- Born: May 6, 1962 (age 64)
- Occupation: concert pianist
- Website: www.jameslisney.com

= James Lisney =

James Lisney (born 6 May 1962) is a British concert pianist. He studied with Phyllis Sellick and John Barstow – and early success was achieved after he gained representation by the Young Concert Artists Trust. He has gained particular distinction for his collaborative work with Emma Kirkby, Alexander Baillie and Paul Barritt, and has appeared as soloist with many major orchestras.

In the early 1980s he arranged the music for several of Jeff Minter's games for the Commodore 64, including Hover Bovver, Revenge of the Mutant Camels, and Sheep in Space.

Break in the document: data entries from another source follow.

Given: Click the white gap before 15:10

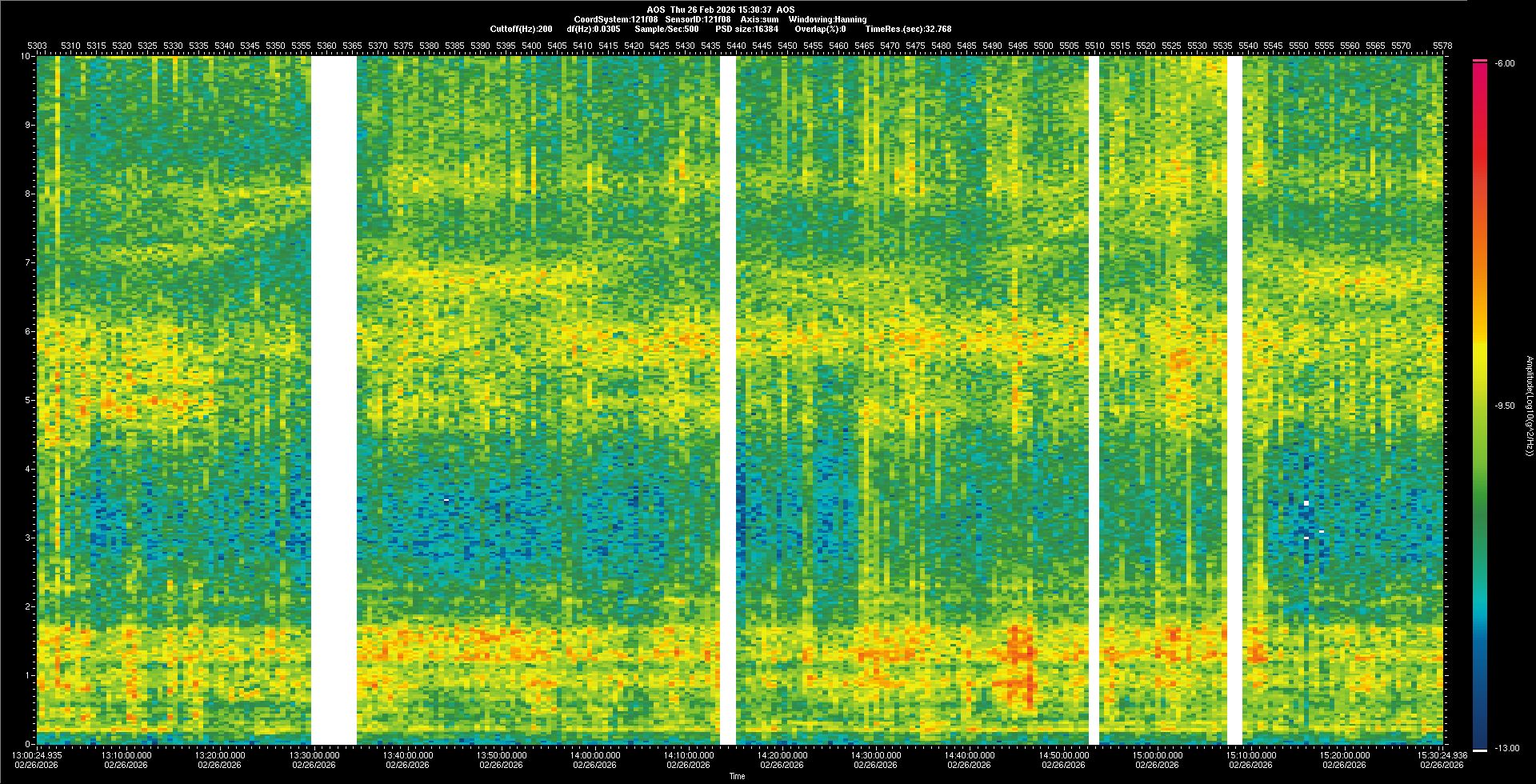Looking at the screenshot, I should point(1234,400).
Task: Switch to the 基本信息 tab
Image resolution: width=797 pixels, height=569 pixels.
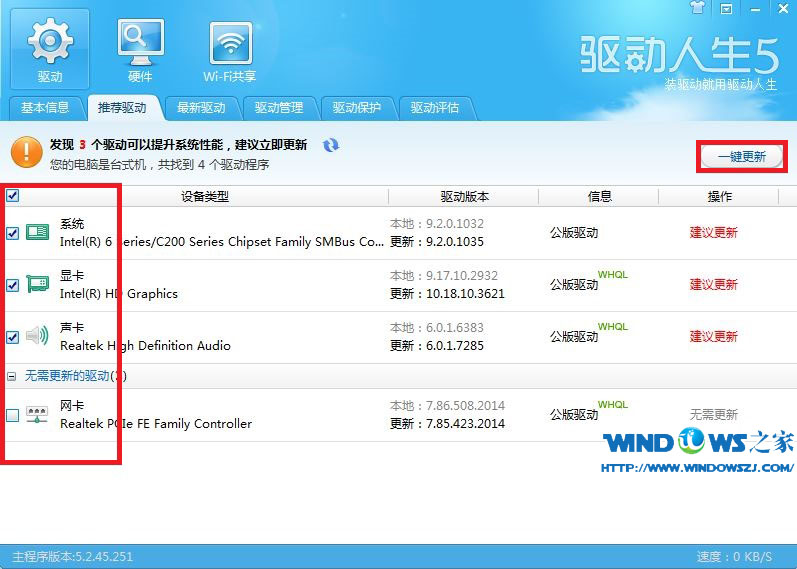Action: point(45,108)

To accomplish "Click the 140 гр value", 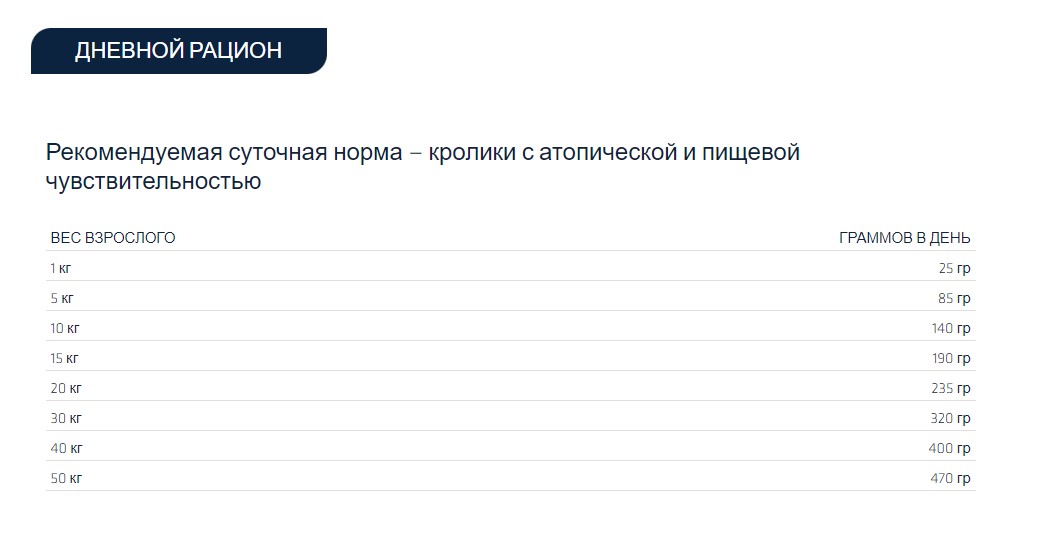I will (x=951, y=328).
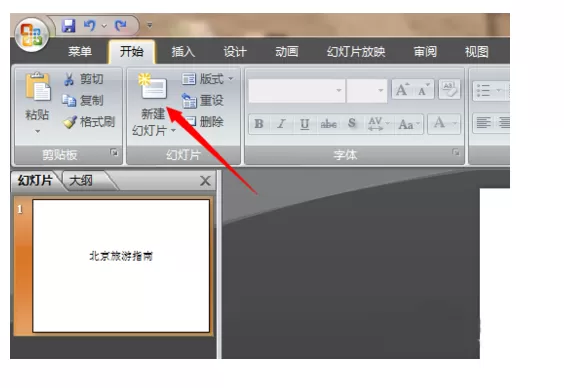This screenshot has height=388, width=564.
Task: Open the font name dropdown box
Action: pos(297,90)
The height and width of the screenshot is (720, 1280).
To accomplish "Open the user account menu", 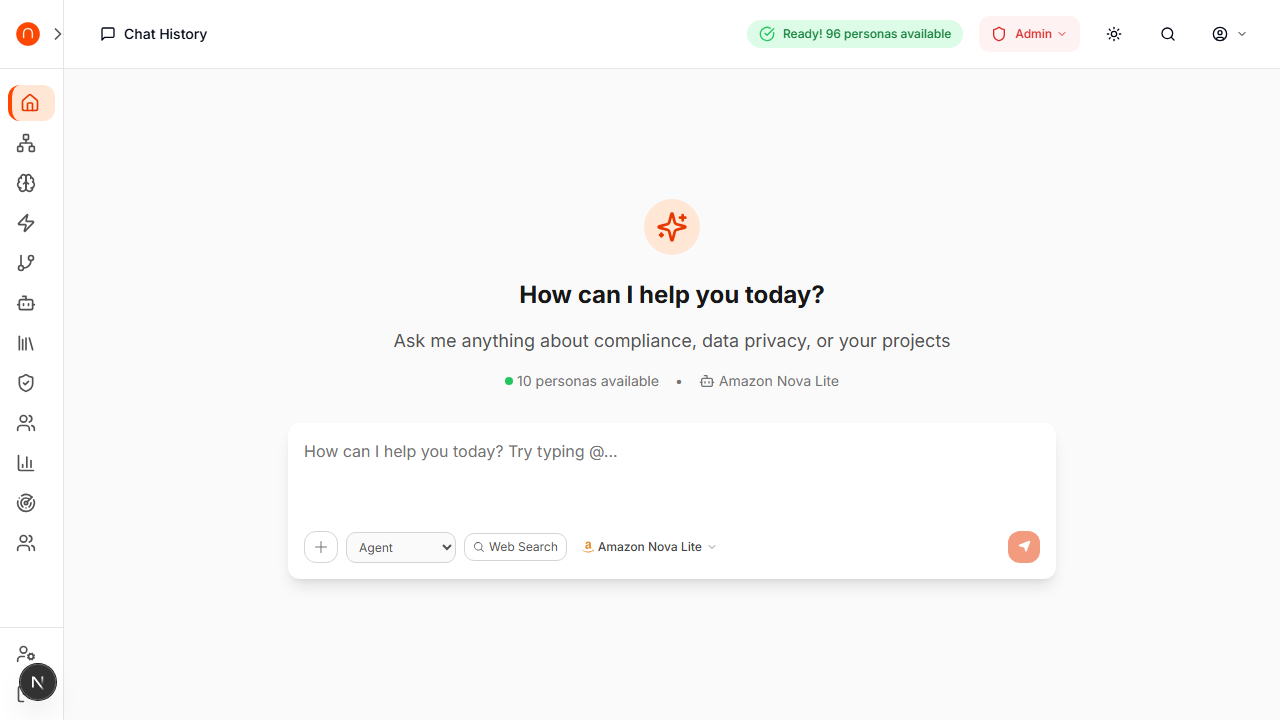I will pyautogui.click(x=1228, y=33).
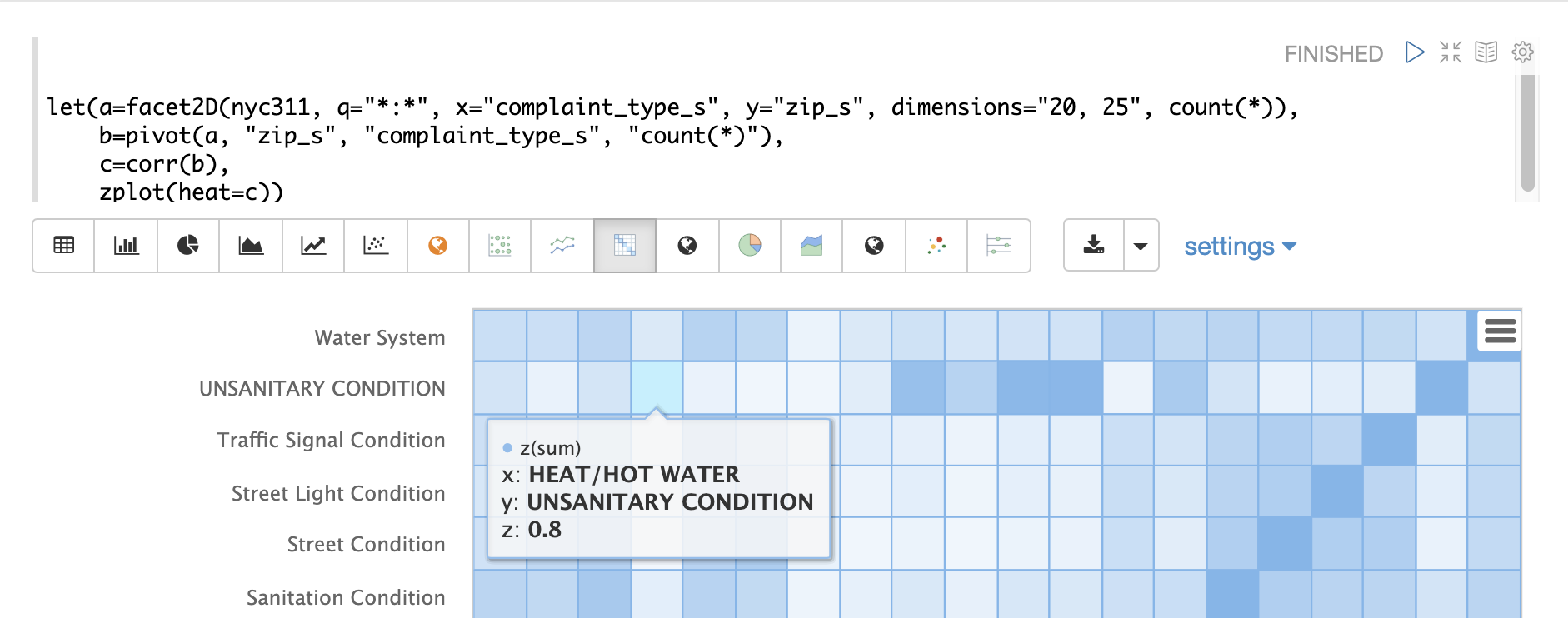Hide the editor with collapse arrows icon
The image size is (1568, 618).
(1451, 52)
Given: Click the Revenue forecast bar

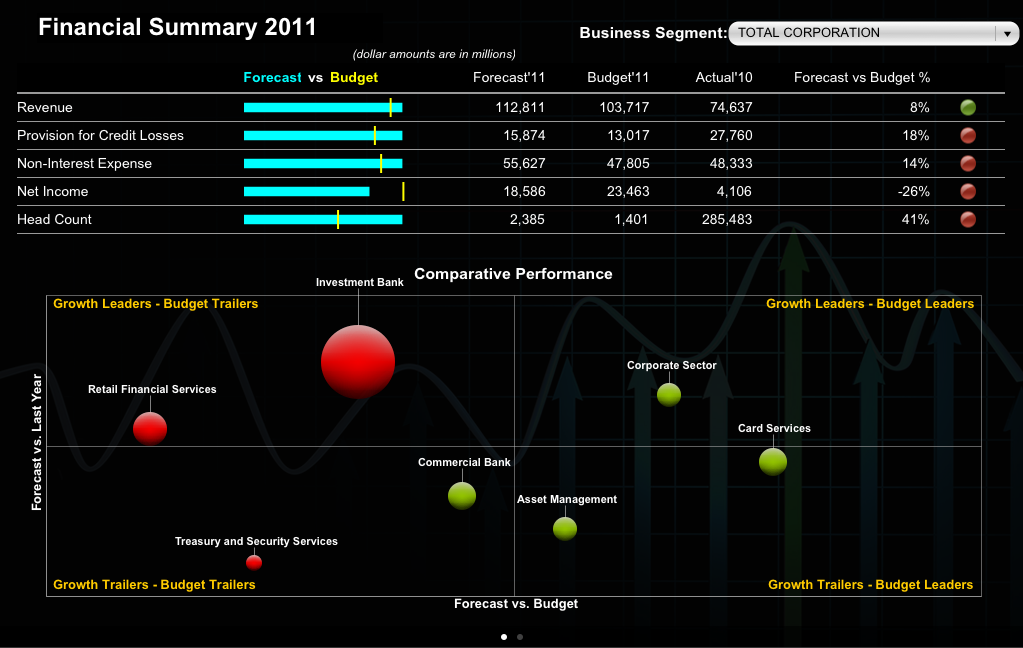Looking at the screenshot, I should coord(322,107).
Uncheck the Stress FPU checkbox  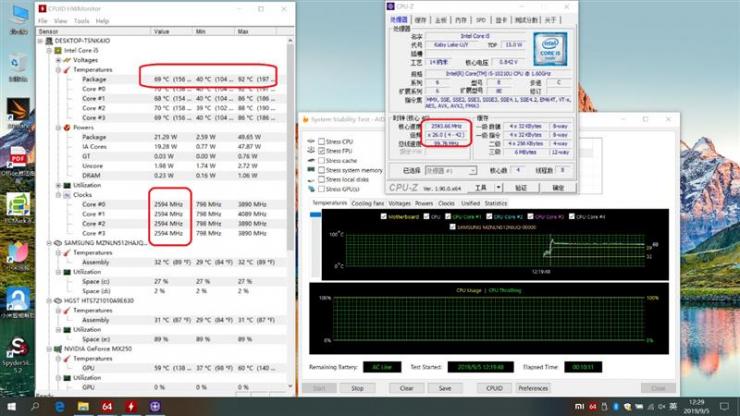[321, 151]
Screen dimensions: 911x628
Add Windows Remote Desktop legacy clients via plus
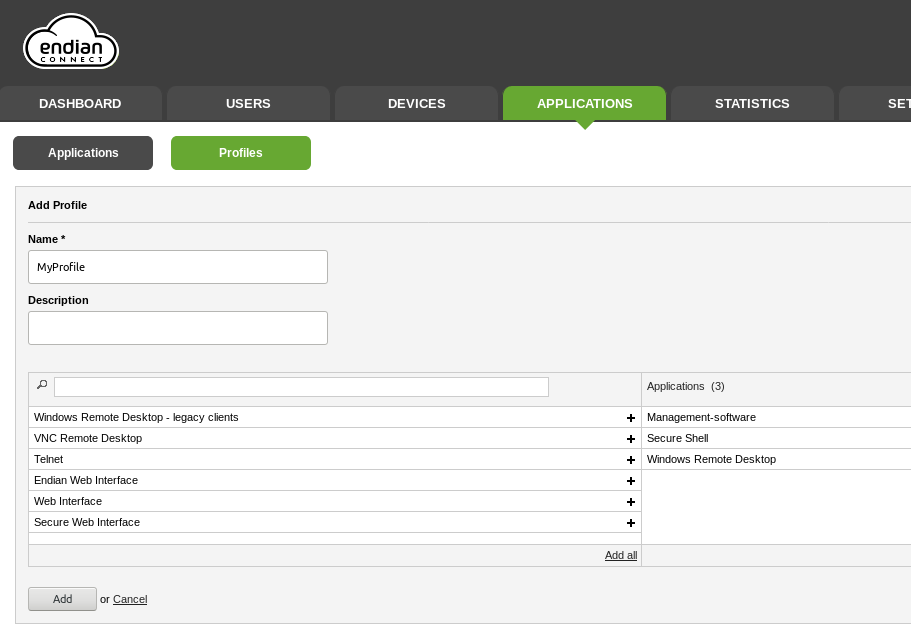click(631, 418)
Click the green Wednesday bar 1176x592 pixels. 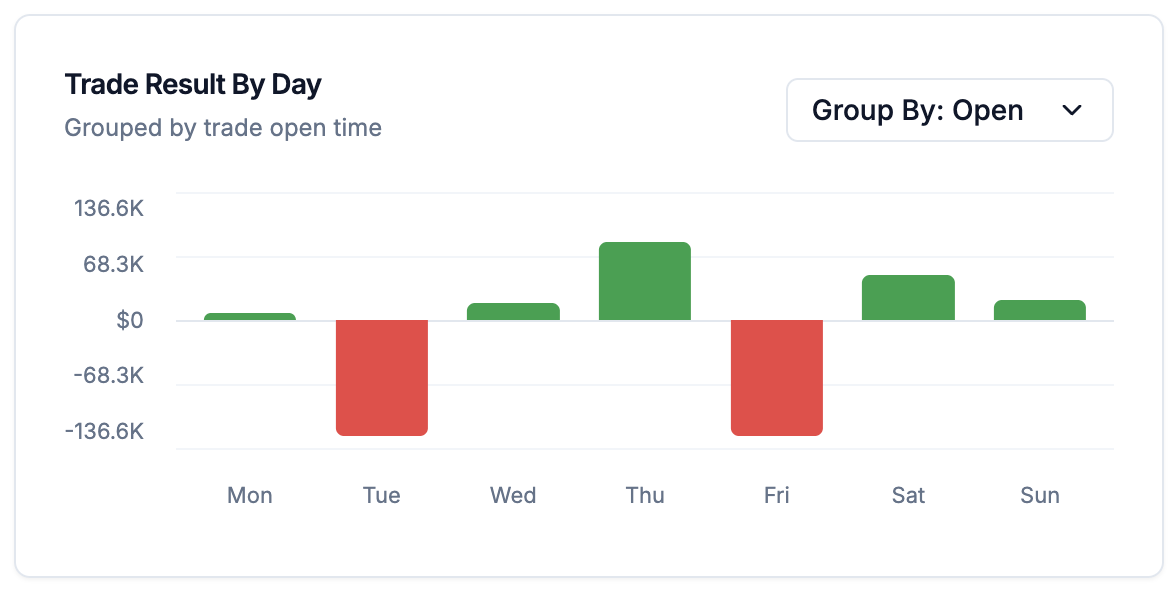click(x=513, y=311)
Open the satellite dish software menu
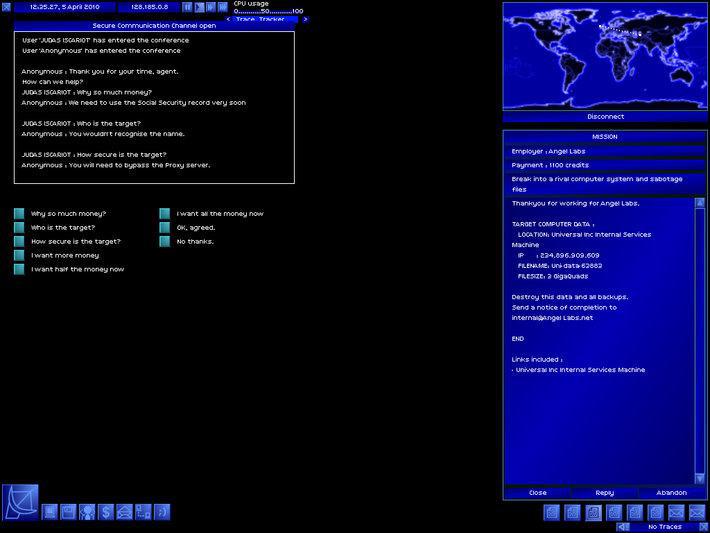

Since 2000 he has pioneered two major initiatives: an innovative series of concerts at London's South Bank called Schubertreise - a concept that he has adapted to various other cyclic presentations in other European venues; and a record company called Woodhouse Editions to add to his previous discography on companies such as BIS, Olympia, Naxos, Carlton and Somm.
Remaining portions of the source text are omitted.